TO BE DONE
Format the entries below as a Markdown table with the columns Row and Line, starting with the line that contains "This screenshot has height=476, width=804." and going on through the end of the entries, leaving out blank lines and pictures.

Entries on locating words and elements:
..............................

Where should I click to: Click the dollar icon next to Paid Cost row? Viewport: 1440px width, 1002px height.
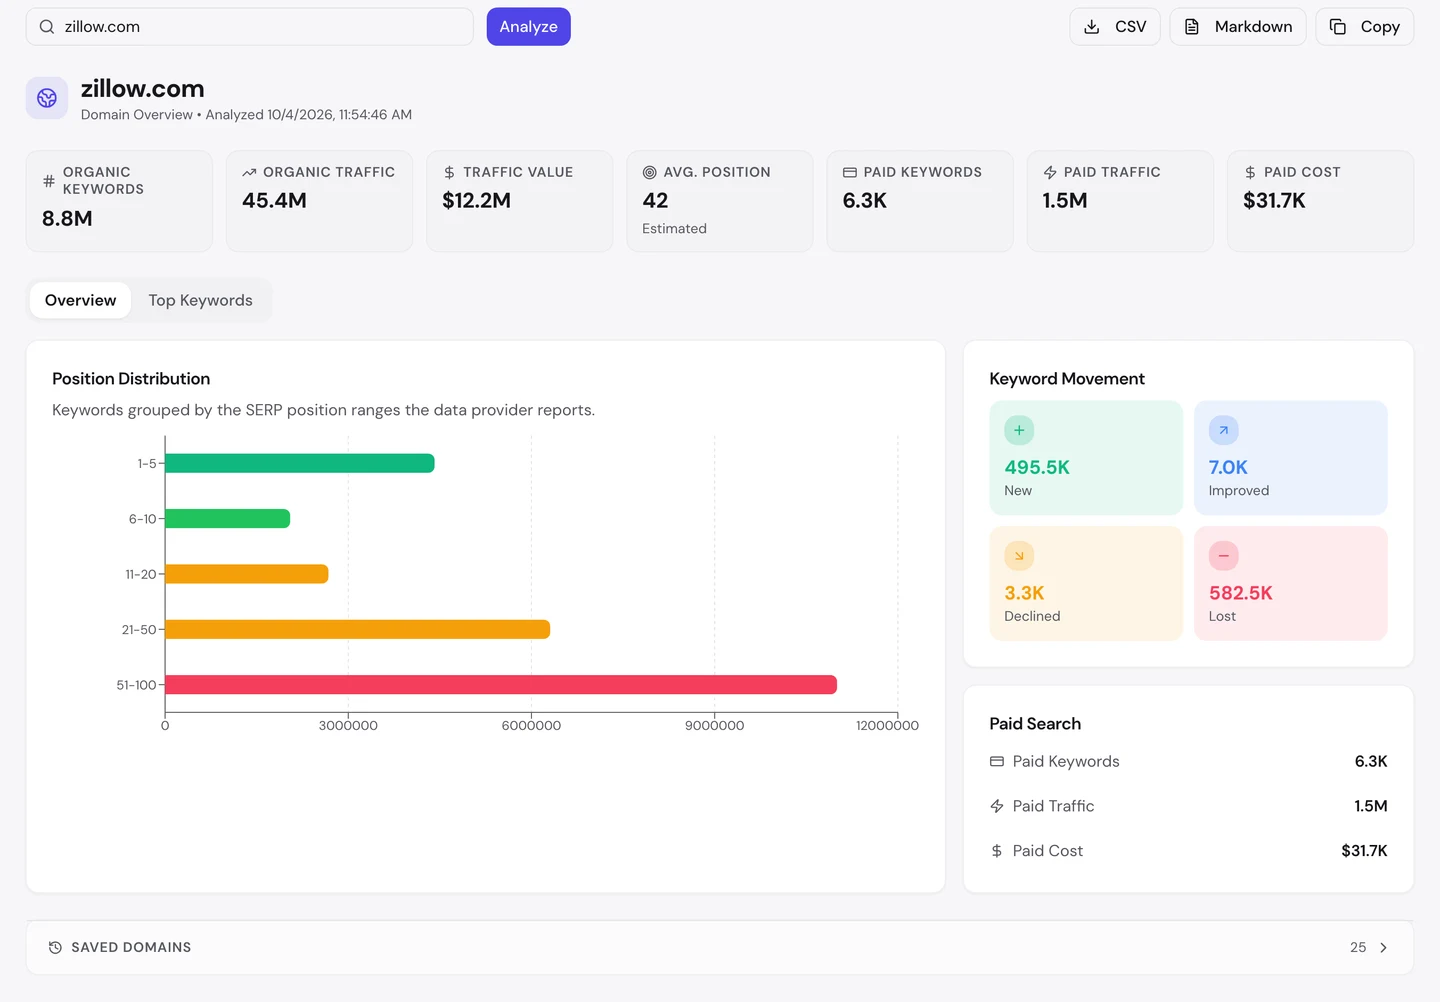tap(997, 851)
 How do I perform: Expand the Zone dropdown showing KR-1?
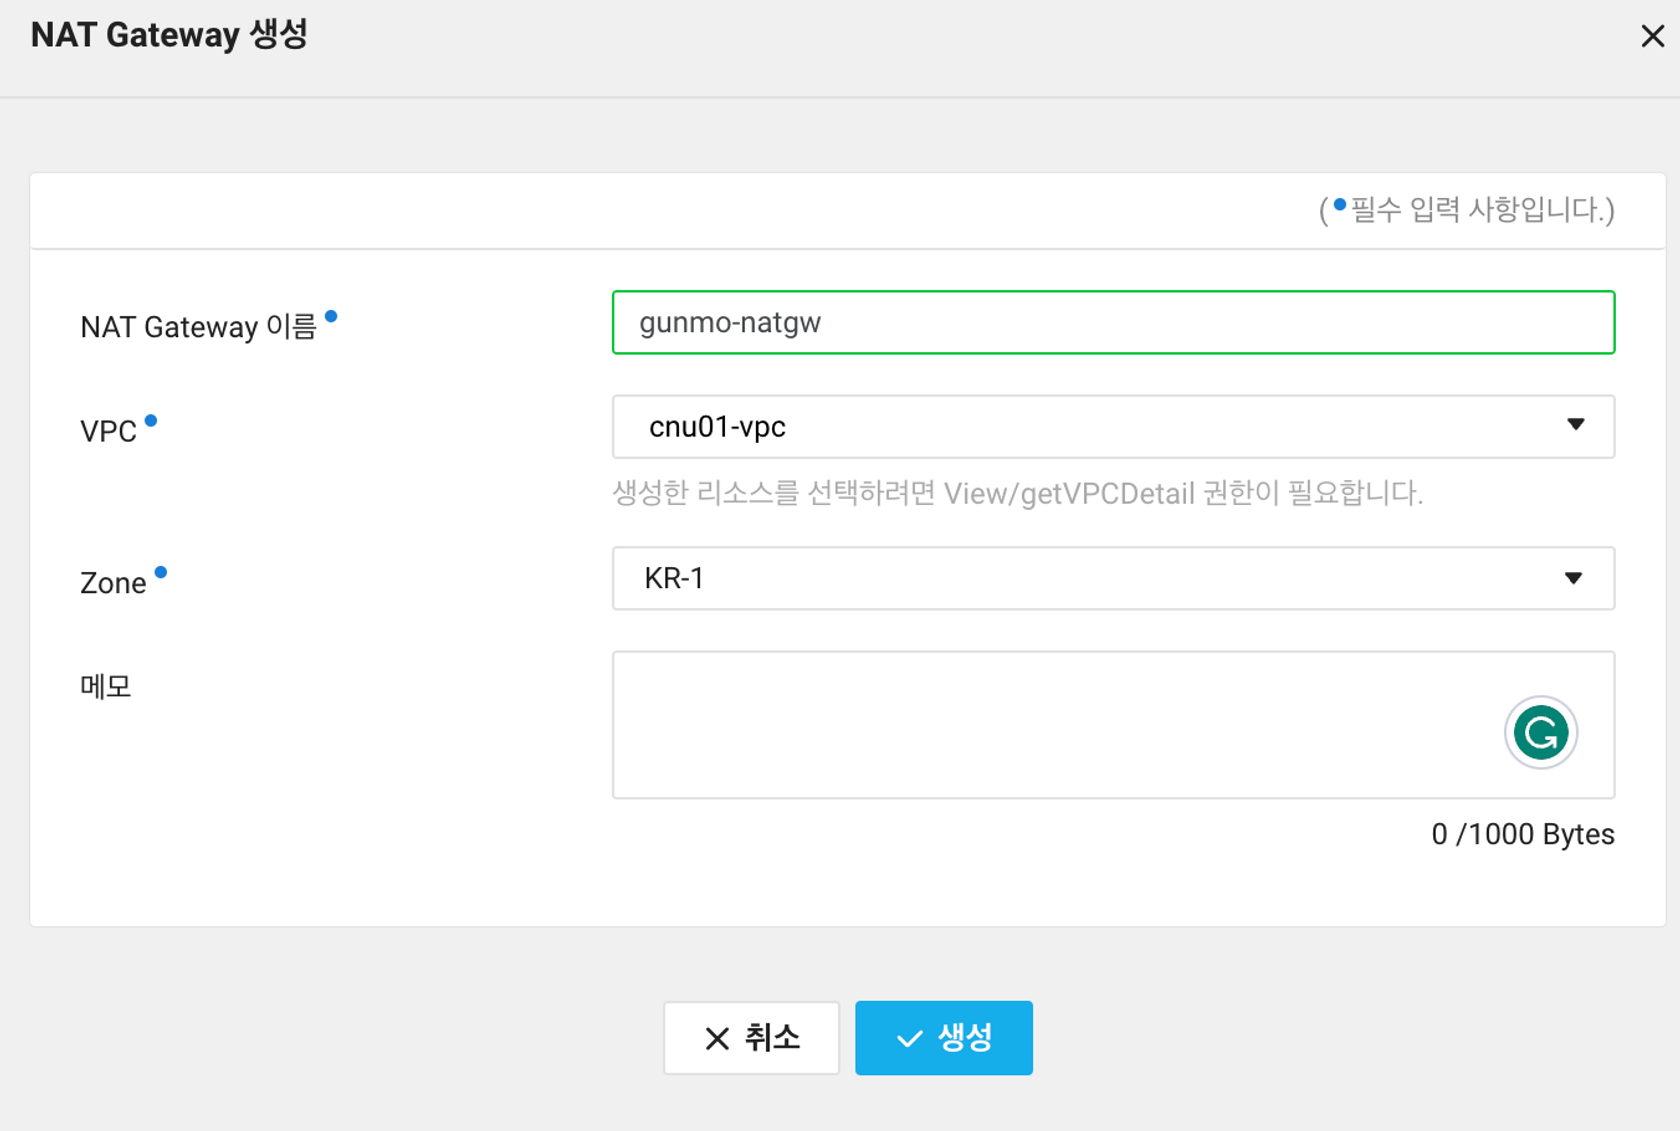coord(1113,578)
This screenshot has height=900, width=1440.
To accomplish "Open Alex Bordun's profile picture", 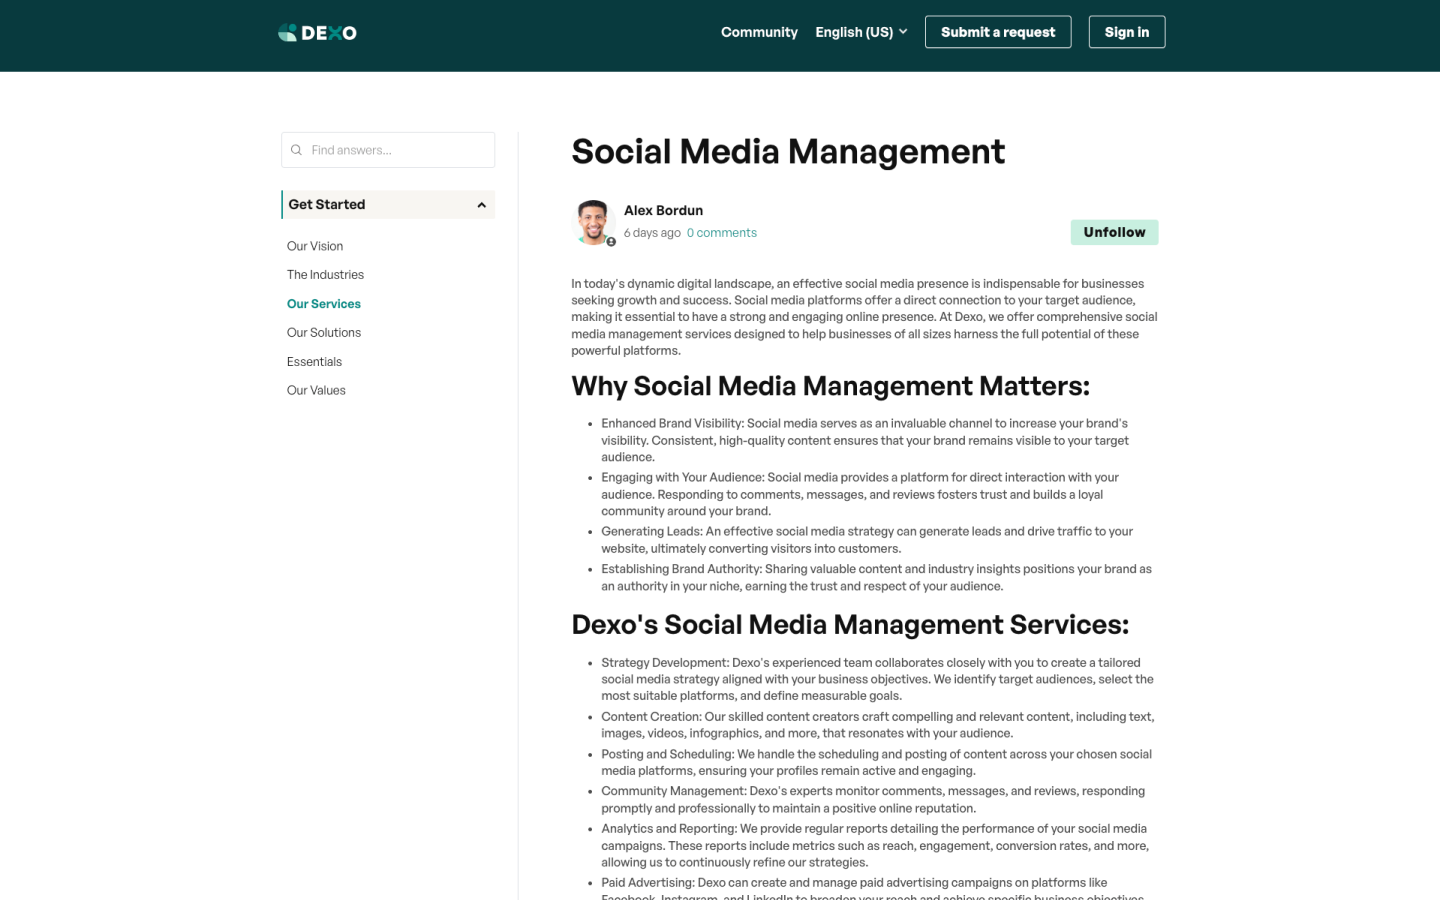I will coord(592,221).
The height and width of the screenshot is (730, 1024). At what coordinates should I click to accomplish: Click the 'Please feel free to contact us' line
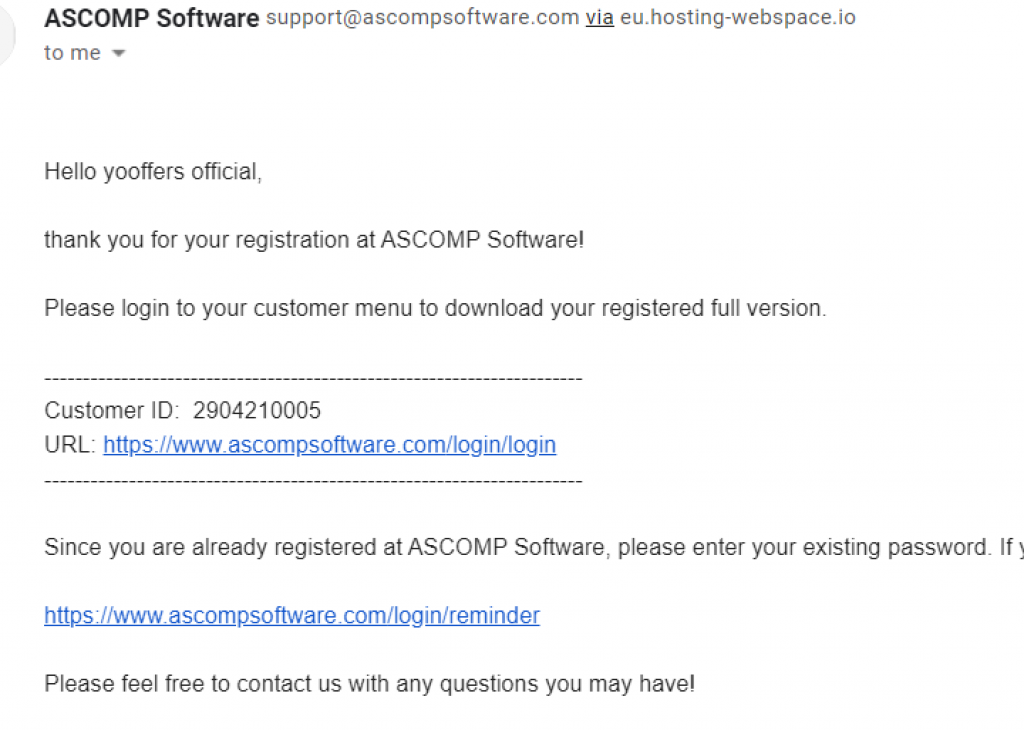370,684
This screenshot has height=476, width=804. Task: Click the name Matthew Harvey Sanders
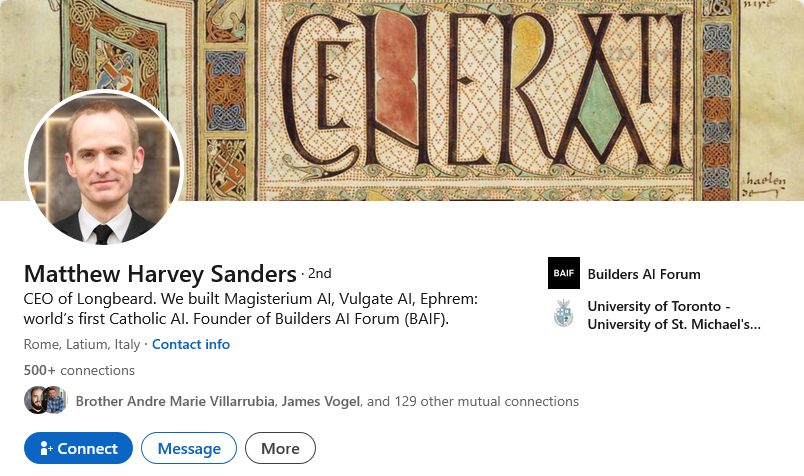(160, 274)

..............................

RESPONSE BELOW
| Row | Line |
|---|---|
| 1 | This screenshot has height=476, width=804. Task: Click the name Matthew Harvey Sanders |
| 2 | (160, 274) |